Many things

From: Jim Leonard <>
Date: Mon Jan 31 06:22:13 2005

Eric Smith wrote:
>>That is one of the MISuses of PDF. PDF should not be used as a container
>>for bitmap images.
> Why? What better open-standard file format can store a lot of pages using
> lossless bilevel compression? PDF can store the original bitmaps (well-
> compresses) together with the OCR results, so that you can have
> mostly-searchable files that still look like the original doument. (As
> opposed to typical OCR files that are completely screwed up and lose
> information.)
> And PDF can support a mix of bilevel and greyscale or monochrome in
> the same document, or even on the same page.

I maintain that PDF should not be used merely as a container for existing
graphics files because there is normally no easy free way to extract the image
data and use it in another program. I know that it *can* do it, but the
majority of users who do this screw it up massively (I'm thinking 150 DPI JPGs
of scanned text).

>>In case it wasn't obvious, PDF *is* Postscript! It's *portable*
> Speaking as someone who has written software to read and write both
> Postscrpt and PDF, I can tell you in no uncertain terms that PDF is
> NOT Postscript. PDF happens to use a subset of the Postscript
> imaging model, and has superficially similar syntax in some areas,
> but that's about as close as they get.

I am familiar with the internals of PDF as well, which is why I wrote portable.
  Portable does not imply complete. Perhaps I shouldn't have used the "*is*"
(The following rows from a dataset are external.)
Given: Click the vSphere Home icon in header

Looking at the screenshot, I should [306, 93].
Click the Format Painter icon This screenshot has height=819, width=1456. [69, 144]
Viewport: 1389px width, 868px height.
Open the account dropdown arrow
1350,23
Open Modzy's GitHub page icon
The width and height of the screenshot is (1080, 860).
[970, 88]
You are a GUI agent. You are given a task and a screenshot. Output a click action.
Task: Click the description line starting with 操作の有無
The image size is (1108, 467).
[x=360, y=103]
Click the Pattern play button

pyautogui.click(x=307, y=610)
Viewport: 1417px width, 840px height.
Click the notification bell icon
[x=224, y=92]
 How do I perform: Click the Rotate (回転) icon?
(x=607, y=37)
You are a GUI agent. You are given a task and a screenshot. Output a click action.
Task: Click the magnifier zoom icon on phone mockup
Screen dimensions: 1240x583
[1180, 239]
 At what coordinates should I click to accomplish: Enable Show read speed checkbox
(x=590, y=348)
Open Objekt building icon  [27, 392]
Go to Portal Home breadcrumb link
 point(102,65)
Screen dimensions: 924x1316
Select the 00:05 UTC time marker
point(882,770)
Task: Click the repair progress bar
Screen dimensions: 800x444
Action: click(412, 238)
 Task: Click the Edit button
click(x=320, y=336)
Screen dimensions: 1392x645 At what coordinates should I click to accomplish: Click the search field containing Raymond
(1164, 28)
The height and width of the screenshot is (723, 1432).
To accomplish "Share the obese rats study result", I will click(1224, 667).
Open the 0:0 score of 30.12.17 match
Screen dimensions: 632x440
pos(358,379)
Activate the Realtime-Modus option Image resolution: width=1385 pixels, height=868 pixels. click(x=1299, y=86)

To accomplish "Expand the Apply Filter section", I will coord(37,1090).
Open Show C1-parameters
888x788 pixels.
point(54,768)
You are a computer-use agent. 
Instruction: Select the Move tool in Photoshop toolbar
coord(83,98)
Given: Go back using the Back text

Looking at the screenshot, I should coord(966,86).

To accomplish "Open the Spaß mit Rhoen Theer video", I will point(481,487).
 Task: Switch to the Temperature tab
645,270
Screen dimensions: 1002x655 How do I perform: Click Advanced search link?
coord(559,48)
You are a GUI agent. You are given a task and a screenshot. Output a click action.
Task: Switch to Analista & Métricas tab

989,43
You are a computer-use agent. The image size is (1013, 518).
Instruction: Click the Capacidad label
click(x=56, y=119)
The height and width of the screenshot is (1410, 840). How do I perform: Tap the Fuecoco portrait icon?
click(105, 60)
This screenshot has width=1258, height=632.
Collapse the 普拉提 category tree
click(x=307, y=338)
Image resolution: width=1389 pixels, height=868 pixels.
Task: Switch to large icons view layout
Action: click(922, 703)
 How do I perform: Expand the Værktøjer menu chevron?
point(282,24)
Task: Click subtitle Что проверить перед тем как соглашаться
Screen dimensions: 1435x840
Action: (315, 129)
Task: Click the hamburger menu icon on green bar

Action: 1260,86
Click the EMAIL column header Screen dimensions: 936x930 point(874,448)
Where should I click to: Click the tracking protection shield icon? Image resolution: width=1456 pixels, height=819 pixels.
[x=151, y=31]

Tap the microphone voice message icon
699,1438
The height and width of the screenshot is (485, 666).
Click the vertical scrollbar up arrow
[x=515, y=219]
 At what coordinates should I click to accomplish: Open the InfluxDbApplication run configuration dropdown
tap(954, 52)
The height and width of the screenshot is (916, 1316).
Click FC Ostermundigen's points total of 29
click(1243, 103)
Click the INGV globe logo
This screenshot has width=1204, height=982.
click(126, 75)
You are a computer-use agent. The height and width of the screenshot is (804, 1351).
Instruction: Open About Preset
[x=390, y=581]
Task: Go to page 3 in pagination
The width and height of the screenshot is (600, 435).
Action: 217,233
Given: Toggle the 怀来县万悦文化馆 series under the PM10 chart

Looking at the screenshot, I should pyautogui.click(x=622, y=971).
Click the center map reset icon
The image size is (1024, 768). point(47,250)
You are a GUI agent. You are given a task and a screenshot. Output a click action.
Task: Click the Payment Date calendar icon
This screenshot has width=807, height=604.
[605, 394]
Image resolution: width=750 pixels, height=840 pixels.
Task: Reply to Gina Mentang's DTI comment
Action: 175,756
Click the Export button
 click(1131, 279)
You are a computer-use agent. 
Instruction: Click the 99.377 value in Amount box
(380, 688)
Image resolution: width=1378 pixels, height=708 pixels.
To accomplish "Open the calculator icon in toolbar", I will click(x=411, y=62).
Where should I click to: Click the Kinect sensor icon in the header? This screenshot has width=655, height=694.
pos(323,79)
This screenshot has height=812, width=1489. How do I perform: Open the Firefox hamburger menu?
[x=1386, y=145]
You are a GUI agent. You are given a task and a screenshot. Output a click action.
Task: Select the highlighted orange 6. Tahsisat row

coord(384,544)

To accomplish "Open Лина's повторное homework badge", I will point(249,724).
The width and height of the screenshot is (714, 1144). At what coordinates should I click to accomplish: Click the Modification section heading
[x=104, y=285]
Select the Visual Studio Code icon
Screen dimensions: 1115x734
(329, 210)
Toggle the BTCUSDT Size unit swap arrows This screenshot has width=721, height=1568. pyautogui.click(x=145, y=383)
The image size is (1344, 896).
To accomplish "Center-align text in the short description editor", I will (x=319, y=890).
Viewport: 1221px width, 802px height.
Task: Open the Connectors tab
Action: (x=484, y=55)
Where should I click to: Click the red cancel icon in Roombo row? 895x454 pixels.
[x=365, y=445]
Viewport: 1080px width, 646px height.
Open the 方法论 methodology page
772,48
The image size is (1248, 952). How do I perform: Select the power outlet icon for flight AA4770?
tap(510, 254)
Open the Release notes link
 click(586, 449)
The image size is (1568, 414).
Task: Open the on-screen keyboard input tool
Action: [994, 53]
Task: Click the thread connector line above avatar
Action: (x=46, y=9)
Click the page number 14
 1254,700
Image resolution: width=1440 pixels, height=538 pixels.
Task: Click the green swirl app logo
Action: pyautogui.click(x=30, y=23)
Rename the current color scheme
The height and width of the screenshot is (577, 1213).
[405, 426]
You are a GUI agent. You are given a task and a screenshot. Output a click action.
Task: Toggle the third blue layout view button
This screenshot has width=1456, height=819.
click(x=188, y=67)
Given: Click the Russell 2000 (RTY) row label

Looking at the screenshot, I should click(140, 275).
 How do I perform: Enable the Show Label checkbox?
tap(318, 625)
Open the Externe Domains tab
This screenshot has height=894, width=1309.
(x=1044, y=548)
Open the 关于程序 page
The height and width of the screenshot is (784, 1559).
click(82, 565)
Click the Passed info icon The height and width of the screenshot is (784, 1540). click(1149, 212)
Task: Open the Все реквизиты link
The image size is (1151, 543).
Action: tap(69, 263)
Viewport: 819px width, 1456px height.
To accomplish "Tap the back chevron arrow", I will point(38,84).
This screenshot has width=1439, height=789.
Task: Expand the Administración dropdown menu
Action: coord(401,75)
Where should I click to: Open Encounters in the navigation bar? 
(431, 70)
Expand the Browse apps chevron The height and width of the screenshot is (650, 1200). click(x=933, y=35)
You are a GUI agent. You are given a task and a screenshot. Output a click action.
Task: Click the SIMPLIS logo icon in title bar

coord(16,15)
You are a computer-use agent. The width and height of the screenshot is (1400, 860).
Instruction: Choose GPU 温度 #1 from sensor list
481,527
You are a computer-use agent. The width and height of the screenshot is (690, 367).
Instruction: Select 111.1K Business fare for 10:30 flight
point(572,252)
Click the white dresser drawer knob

> Since PDF can do the same things, there seems to be little advantage
> to using DjVu instead.

DjVu has other advantages, such as local/window/viewport decoding of images
with ludicrously high dimensions/resolutions but I understand your point.

Where are the tools to create DjVu-like PDF files? The best Acrobat can do is
OCR text but still leave the source bitmap in place... If I scan in a page
with a background color image with B&W text foreground, where are the PDF tools
to properly handle layer seperation? (Not CMYK seperation, you know what I
mean :-)